"""
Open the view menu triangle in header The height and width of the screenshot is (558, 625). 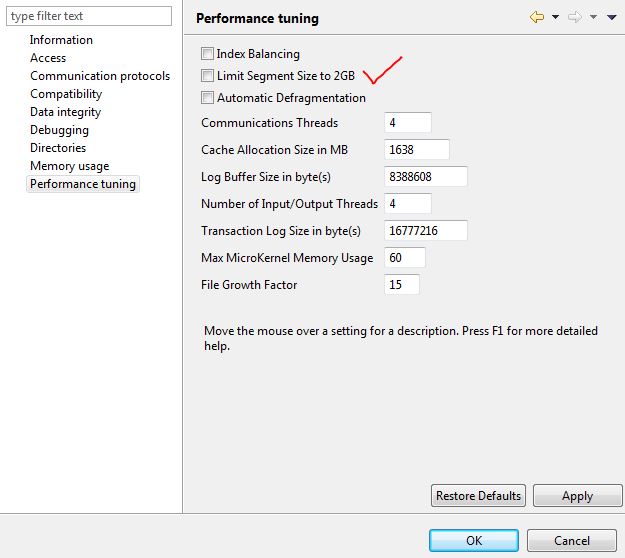pyautogui.click(x=611, y=18)
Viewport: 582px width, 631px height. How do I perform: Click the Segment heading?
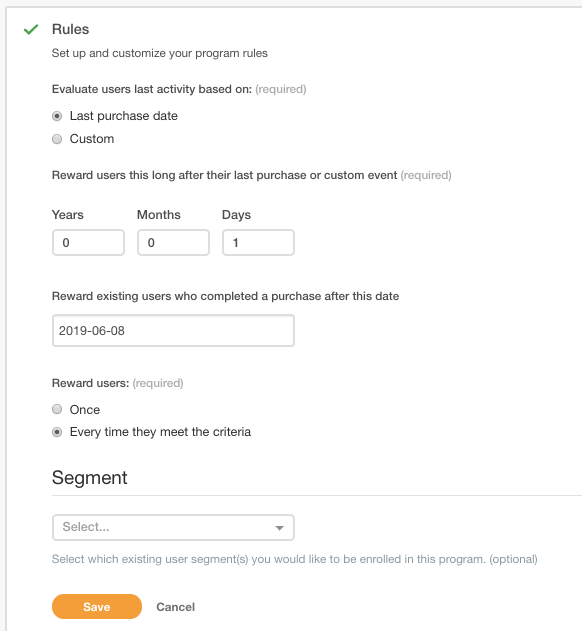pos(89,478)
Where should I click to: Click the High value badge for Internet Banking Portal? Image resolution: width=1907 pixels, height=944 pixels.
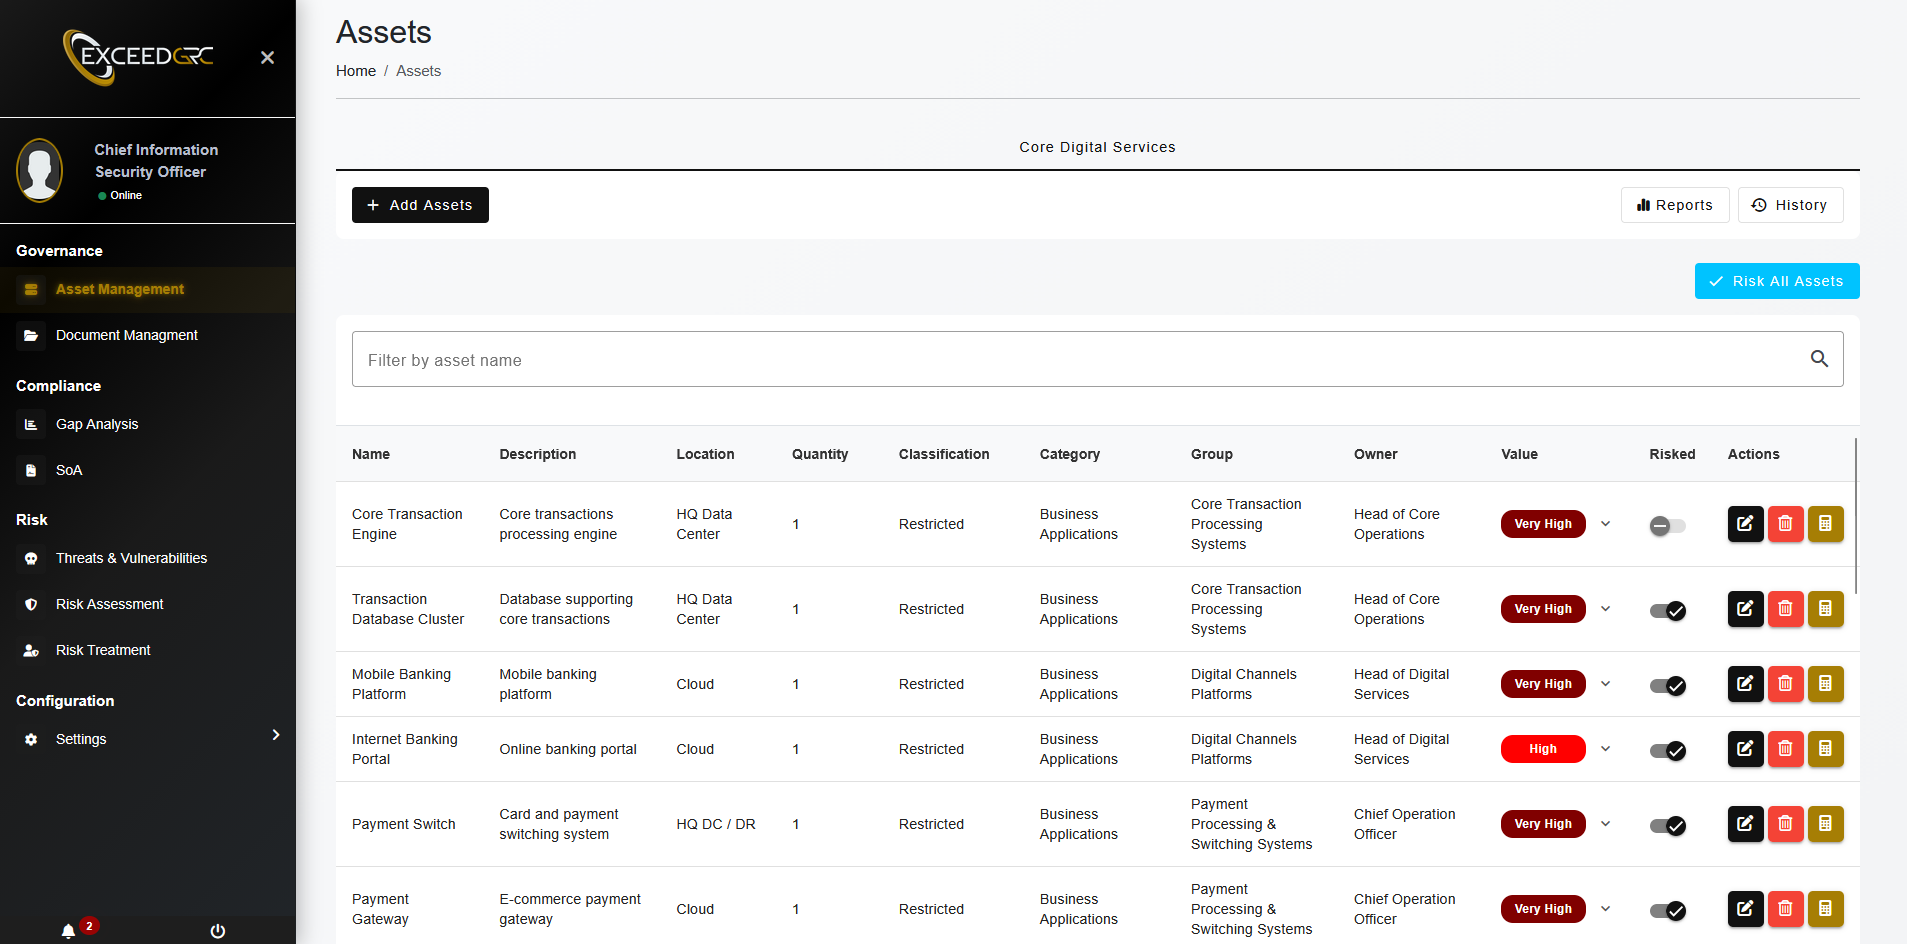coord(1542,749)
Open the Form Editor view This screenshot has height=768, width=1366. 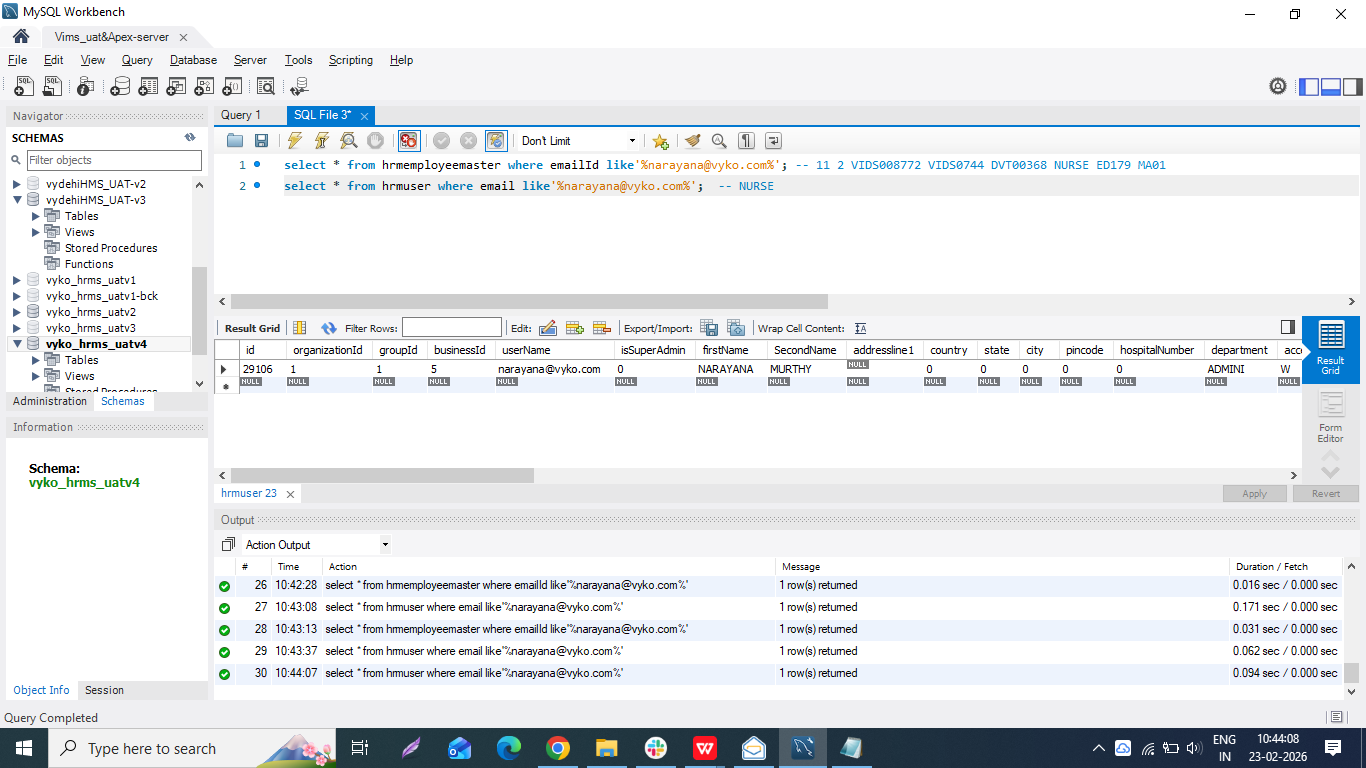1330,417
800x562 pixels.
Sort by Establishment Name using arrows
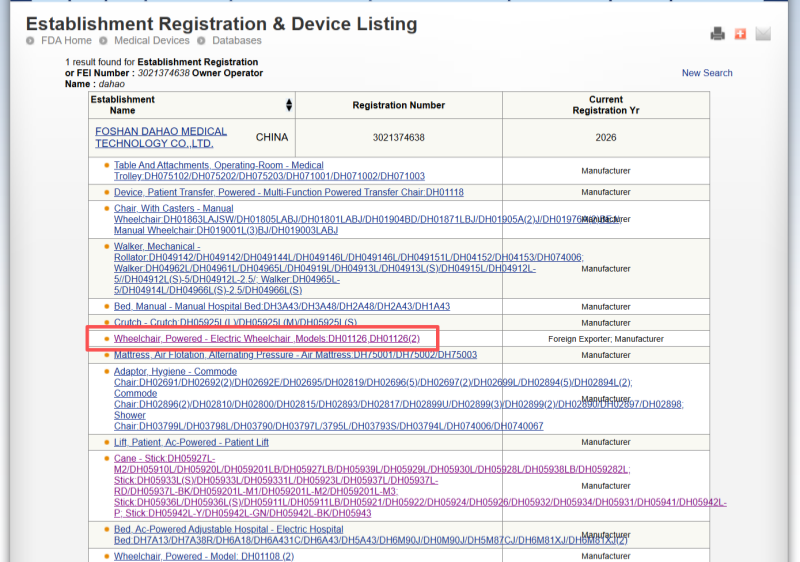click(x=289, y=105)
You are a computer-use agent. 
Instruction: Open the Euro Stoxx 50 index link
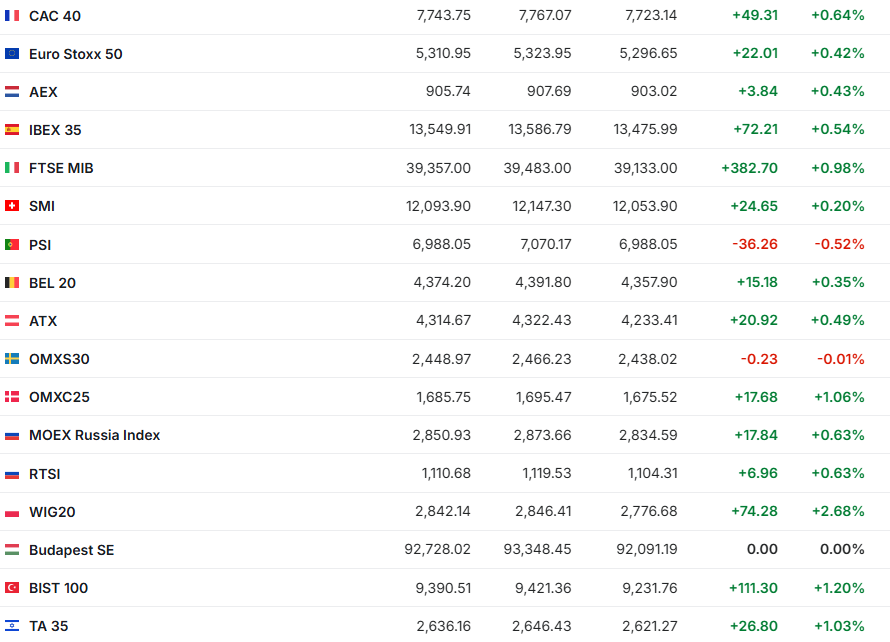tap(76, 54)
"""
About this exercise: Starting with the line that contains "800x562 pixels." and ending with the last line of the material, every line must be written out exactly; no other lines and no pictures are wanted.

Response to this task:
800x562 pixels.
Sort by Establishment Name using arrows
click(x=289, y=105)
You are a computer-use agent. 
Instruction: Open the Euro Stoxx 50 index link
tap(76, 54)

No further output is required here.